Problem requirements: For the word "sharemaestro", give the number of lines in these entries that contain it, with nothing else.

Data section:
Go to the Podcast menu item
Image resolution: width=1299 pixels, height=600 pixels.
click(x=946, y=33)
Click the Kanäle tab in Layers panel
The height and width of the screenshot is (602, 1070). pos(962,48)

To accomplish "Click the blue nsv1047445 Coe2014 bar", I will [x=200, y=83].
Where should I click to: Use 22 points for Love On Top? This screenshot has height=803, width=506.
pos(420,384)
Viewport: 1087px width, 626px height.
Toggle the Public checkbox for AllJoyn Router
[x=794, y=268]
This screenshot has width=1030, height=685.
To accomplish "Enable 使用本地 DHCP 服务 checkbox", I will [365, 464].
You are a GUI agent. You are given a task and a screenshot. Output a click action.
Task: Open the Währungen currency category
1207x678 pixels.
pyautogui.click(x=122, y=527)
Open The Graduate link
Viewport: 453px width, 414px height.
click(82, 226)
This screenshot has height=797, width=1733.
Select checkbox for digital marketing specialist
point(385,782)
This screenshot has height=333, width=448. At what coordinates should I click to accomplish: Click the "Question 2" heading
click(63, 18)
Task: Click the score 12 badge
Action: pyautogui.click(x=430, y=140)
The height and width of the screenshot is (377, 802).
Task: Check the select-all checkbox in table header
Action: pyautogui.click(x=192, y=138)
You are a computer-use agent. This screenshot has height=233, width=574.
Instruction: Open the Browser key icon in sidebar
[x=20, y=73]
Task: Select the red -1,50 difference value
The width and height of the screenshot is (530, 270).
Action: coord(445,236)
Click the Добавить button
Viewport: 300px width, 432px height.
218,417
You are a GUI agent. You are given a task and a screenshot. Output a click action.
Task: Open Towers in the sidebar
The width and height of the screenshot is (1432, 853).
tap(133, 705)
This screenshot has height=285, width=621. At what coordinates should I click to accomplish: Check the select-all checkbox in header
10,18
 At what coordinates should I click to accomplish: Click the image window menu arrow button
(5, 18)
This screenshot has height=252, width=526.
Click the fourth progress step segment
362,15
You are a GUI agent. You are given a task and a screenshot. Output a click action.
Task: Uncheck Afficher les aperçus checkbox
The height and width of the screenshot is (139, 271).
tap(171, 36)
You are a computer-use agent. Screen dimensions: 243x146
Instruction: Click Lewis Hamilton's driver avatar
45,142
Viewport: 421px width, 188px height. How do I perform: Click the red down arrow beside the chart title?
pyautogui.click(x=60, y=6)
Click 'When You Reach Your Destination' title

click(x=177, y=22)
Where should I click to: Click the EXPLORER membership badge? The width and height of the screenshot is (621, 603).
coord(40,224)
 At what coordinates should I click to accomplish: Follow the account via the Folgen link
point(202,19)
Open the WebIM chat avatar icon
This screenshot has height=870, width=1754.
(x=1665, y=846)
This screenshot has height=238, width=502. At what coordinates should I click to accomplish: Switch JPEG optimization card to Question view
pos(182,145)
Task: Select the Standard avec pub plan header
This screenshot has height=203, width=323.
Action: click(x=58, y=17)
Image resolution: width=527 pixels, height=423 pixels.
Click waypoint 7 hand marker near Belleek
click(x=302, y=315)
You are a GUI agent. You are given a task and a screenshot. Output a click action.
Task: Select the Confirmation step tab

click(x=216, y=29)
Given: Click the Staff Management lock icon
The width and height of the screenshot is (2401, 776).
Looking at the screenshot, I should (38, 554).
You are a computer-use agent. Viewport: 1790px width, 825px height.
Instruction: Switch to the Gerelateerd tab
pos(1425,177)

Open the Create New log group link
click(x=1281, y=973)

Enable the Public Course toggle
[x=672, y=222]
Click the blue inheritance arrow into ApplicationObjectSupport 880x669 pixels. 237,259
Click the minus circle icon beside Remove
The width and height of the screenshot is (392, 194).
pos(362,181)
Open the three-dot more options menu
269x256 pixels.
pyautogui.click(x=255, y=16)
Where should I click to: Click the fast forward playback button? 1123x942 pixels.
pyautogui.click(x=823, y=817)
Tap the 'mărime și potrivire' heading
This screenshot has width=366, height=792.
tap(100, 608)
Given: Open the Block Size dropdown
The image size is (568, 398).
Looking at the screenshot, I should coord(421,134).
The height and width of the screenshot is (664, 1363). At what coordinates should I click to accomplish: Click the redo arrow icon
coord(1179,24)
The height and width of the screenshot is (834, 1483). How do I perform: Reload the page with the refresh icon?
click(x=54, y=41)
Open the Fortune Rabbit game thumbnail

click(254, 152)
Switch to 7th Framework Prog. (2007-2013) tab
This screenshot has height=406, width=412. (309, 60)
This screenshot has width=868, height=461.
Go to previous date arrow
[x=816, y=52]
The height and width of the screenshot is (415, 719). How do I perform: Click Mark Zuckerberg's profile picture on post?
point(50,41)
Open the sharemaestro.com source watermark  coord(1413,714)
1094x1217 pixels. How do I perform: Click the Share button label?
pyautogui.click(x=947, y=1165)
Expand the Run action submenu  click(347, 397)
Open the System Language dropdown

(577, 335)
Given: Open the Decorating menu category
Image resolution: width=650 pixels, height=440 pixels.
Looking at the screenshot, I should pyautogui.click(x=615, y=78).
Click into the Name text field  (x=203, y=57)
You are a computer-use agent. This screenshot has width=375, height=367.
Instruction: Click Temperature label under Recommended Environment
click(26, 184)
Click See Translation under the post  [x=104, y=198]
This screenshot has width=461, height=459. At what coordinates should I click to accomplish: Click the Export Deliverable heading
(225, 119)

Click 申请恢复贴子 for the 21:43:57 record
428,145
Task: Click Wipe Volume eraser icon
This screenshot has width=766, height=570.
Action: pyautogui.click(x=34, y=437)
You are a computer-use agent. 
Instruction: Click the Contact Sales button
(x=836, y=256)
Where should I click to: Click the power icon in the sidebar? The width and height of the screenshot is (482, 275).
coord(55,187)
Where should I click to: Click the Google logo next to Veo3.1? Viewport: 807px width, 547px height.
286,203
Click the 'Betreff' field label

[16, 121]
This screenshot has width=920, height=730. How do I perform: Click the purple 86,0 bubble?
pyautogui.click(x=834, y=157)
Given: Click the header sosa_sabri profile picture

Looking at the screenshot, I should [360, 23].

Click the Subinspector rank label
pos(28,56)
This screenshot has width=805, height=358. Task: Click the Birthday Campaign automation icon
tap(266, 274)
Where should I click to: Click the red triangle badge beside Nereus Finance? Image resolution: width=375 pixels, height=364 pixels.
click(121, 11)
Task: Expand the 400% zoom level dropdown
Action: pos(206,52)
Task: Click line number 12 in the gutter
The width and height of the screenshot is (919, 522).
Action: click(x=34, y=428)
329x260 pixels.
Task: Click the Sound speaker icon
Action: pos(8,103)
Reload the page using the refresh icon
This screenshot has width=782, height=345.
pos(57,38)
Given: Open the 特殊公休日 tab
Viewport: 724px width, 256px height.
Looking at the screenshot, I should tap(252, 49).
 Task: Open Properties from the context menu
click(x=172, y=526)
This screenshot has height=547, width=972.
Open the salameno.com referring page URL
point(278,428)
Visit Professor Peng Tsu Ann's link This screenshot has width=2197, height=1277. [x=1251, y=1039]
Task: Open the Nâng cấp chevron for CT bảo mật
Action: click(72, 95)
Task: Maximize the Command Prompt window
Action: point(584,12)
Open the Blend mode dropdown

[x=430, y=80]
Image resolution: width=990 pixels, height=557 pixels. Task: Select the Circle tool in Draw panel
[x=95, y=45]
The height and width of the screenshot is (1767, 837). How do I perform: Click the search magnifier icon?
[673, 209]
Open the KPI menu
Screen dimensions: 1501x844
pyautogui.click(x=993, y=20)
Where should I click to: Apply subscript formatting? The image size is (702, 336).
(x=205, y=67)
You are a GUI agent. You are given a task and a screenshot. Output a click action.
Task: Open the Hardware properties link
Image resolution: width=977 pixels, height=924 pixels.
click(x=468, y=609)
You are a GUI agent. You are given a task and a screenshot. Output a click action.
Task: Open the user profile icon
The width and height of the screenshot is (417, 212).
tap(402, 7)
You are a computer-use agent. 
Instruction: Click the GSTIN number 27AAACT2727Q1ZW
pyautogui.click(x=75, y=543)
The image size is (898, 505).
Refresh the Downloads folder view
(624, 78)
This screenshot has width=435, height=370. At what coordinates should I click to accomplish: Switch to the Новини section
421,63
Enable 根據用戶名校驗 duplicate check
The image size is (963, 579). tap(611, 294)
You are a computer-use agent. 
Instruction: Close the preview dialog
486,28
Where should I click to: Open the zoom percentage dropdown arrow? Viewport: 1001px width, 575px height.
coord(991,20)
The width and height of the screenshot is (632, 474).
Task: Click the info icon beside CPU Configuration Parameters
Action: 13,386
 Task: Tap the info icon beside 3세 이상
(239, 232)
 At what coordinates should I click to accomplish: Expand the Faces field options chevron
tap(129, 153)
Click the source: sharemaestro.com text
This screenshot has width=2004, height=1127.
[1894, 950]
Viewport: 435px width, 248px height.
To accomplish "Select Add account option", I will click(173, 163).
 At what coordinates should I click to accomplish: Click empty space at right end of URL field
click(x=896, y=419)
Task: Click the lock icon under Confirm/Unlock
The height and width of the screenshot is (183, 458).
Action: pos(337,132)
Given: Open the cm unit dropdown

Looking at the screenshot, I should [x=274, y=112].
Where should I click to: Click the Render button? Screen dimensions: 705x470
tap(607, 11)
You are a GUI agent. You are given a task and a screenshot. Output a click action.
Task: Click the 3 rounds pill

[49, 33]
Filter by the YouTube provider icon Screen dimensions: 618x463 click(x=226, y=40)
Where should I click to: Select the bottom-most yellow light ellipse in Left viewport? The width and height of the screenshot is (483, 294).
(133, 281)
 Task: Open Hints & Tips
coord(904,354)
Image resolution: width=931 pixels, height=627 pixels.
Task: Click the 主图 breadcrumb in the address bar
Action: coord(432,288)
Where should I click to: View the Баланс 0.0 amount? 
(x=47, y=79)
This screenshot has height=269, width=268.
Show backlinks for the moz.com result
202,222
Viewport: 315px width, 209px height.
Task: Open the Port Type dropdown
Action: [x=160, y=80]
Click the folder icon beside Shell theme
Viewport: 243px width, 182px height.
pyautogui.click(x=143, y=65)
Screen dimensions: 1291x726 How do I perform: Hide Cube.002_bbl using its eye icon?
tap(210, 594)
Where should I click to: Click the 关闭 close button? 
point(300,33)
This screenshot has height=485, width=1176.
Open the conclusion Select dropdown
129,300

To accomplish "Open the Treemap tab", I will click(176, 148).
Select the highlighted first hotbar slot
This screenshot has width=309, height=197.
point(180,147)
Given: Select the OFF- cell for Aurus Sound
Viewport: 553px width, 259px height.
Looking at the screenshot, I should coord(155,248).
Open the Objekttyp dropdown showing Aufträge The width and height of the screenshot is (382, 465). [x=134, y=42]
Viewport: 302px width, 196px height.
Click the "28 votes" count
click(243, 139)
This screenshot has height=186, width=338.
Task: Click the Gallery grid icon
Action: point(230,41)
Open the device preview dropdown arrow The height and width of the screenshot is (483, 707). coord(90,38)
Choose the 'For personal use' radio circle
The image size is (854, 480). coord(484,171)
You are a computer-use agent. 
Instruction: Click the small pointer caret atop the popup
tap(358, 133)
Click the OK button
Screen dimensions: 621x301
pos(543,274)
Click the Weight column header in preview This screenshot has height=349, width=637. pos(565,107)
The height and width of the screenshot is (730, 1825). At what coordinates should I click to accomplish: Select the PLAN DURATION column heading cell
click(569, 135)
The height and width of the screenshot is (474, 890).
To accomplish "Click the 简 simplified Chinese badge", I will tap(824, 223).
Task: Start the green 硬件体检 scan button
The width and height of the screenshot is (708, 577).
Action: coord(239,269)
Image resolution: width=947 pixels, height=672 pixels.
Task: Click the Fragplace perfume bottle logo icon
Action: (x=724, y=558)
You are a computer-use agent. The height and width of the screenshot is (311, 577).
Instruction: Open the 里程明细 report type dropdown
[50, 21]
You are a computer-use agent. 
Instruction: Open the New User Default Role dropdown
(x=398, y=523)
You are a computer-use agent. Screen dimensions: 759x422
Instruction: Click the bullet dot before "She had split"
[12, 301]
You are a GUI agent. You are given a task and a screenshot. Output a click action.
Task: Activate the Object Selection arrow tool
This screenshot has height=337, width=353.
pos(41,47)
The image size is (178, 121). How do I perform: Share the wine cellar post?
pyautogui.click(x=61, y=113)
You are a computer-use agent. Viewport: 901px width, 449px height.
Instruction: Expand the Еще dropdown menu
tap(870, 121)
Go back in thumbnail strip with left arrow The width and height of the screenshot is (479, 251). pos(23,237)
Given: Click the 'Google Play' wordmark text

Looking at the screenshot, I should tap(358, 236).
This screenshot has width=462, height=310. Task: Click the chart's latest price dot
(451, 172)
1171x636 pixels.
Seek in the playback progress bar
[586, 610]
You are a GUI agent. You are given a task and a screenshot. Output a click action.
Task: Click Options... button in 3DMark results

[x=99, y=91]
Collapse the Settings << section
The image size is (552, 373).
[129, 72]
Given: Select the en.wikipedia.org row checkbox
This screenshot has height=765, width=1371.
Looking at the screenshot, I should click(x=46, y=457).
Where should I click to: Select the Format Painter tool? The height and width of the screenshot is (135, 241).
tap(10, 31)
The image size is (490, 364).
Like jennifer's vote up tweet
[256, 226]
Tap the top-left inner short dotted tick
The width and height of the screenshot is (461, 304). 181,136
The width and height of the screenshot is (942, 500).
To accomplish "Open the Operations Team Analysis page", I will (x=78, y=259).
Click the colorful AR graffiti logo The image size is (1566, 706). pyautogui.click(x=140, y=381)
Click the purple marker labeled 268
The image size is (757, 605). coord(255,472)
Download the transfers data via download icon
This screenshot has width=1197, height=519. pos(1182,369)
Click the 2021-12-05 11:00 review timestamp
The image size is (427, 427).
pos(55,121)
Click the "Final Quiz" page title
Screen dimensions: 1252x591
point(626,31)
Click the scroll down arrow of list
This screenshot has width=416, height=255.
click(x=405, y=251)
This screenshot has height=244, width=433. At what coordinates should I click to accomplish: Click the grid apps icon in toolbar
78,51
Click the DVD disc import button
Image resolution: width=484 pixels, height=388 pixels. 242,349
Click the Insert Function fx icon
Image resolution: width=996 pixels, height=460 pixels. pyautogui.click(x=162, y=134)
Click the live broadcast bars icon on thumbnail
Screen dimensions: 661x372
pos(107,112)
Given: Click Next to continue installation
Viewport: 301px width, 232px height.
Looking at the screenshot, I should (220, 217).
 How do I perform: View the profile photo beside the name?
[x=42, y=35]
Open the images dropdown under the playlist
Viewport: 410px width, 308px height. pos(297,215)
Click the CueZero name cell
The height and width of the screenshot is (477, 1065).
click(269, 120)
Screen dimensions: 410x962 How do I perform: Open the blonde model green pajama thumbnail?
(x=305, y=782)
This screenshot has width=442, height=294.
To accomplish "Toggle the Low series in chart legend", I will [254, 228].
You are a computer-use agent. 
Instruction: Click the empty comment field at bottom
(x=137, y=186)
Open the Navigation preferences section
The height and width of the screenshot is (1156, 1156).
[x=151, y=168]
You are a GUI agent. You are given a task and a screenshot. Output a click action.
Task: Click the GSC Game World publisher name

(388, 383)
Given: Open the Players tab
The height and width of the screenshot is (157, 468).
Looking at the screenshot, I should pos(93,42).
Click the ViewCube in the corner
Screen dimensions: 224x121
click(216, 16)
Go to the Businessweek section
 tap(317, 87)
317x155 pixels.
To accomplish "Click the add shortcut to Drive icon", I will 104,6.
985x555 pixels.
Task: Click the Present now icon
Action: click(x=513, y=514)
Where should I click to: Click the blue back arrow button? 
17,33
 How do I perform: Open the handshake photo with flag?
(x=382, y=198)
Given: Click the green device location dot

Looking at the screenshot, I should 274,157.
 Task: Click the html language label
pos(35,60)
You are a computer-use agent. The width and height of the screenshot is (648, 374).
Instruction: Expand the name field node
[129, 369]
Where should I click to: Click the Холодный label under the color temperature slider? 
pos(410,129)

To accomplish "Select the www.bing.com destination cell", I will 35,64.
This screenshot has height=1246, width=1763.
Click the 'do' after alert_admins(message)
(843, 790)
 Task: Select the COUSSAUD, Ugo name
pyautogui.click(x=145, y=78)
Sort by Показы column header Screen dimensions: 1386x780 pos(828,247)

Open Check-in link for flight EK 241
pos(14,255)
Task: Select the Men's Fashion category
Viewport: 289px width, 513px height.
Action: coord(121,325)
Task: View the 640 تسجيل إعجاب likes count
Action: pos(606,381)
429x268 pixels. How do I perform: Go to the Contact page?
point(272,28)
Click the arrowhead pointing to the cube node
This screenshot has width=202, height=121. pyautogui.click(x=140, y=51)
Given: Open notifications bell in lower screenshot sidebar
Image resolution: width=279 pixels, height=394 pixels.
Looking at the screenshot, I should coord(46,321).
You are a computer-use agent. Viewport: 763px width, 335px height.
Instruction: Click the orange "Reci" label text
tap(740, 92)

Task answer: 2